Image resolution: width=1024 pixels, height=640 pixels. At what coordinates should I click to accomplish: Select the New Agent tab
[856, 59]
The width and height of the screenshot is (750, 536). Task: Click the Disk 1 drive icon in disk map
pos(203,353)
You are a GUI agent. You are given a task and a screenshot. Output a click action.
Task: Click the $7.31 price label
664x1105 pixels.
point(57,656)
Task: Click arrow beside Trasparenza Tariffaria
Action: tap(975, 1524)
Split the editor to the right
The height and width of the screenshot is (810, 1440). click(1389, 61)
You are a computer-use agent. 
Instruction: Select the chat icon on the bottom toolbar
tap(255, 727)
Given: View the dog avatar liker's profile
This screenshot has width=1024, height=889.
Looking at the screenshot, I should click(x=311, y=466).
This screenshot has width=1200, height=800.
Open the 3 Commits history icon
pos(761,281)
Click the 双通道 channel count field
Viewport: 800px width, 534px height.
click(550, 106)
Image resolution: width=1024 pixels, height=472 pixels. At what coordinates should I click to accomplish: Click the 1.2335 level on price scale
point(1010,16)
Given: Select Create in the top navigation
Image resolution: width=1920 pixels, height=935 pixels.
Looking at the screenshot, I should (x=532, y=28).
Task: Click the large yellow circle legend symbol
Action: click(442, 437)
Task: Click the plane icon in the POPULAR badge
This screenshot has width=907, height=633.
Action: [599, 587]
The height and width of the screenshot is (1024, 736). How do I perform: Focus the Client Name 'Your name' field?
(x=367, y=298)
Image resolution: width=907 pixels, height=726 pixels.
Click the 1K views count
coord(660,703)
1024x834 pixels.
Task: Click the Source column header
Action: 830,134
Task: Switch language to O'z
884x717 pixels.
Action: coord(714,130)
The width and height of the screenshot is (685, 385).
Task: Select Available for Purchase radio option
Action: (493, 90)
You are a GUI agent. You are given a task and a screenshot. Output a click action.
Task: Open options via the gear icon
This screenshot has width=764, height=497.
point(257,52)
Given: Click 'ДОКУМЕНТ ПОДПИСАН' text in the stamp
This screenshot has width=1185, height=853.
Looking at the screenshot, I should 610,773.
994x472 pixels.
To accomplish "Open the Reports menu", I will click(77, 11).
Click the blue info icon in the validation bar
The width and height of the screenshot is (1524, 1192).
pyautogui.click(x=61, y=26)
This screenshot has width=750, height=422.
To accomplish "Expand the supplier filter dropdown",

-.-.-

This exercise calls for the line containing "This screenshot has width=1185, height=853." and each line after it in the records, copied exactly.

This screenshot has width=1185, height=853.
Looking at the screenshot, I should 610,773.
994x472 pixels.
To accomplish "Open the Reports menu", I will click(77, 11).
Click the blue info icon in the validation bar
The width and height of the screenshot is (1524, 1192).
pyautogui.click(x=61, y=26)
This screenshot has width=750, height=422.
To accomplish "Expand the supplier filter dropdown",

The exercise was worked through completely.